TASK STATEMENT: Upon reaching the line that contains "Task: Open the pencil compose icon" in the records below, begin repeating every line exactly through the last one, skipping pictures.

#### SOURCE RECORDS ####

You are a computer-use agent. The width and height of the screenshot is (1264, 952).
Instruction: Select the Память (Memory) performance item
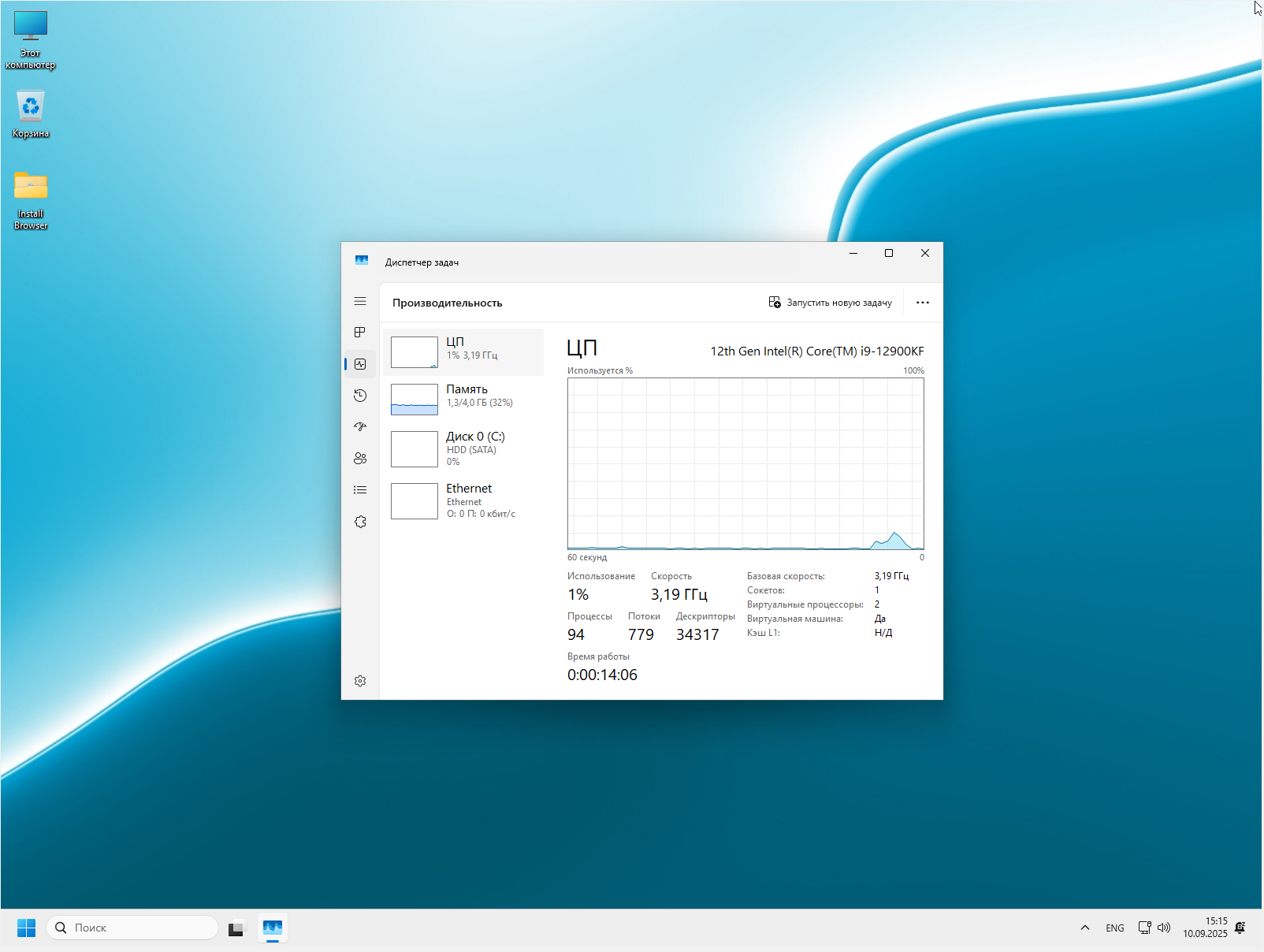coord(463,399)
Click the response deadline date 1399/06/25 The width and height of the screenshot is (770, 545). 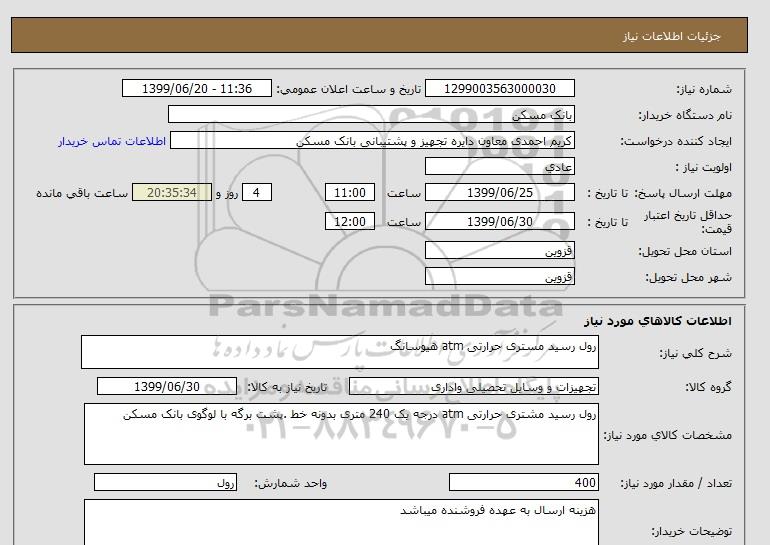[502, 193]
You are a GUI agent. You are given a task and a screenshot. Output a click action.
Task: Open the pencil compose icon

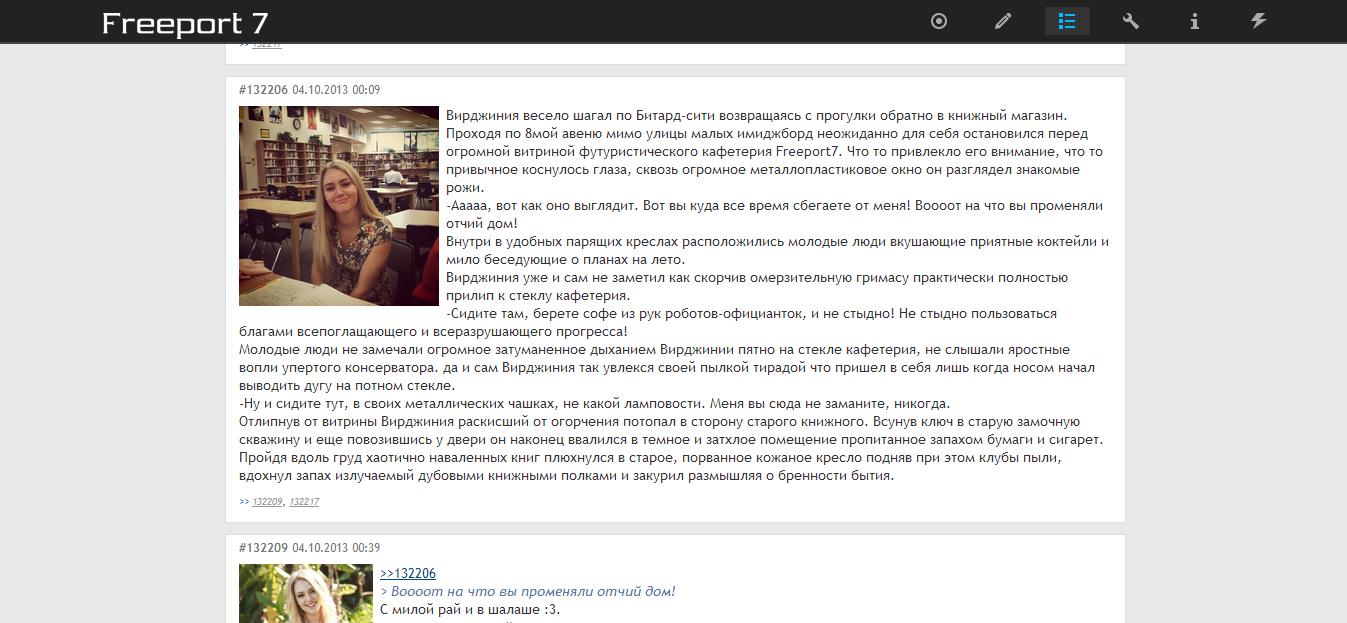tap(1003, 21)
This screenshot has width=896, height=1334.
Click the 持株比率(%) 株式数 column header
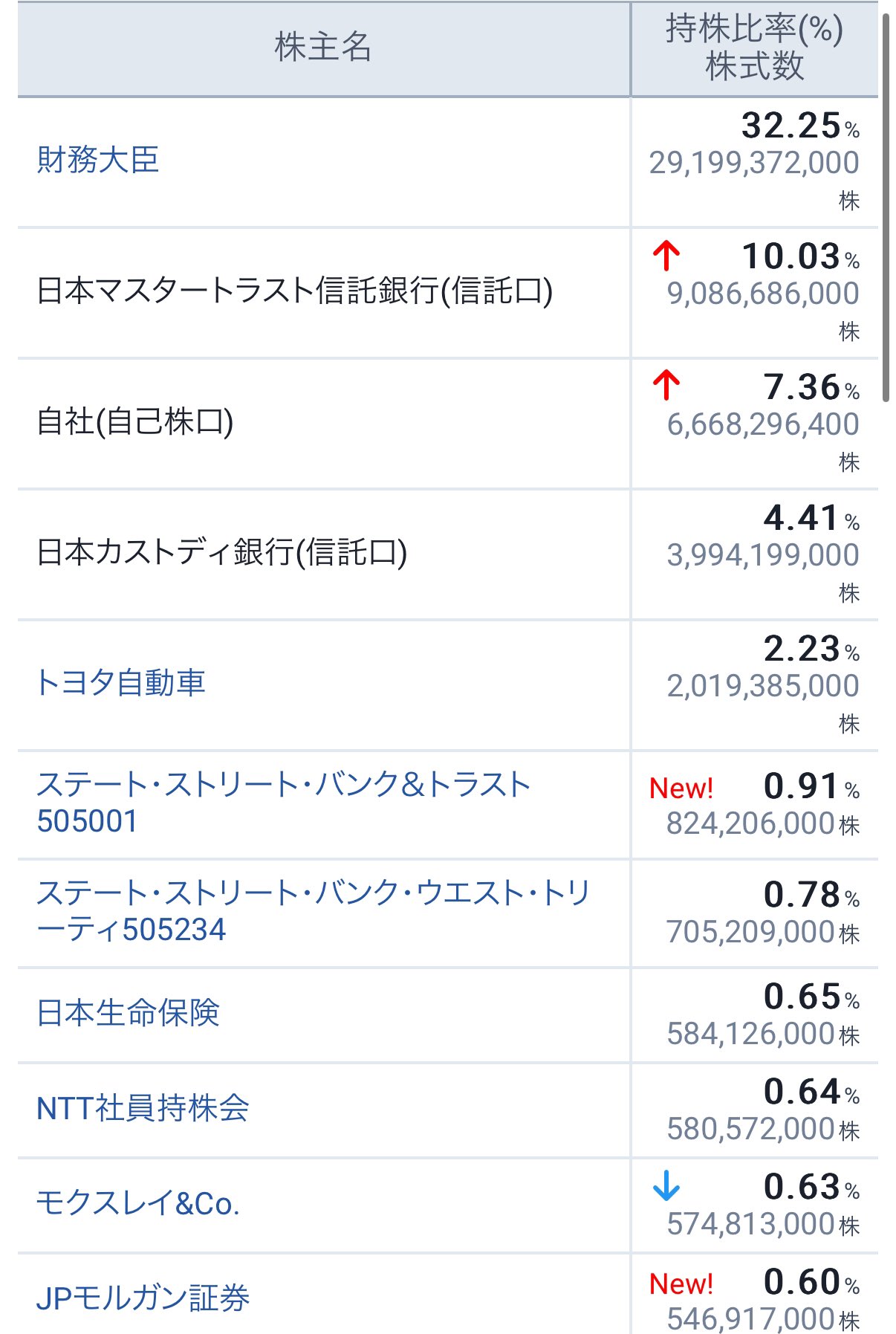[754, 48]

####

TASK OUTPUT:
Task: Open the pencil compose icon

tap(1003, 21)
This screenshot has width=896, height=1334.
Click the 持株比率(%) 株式数 column header
[754, 48]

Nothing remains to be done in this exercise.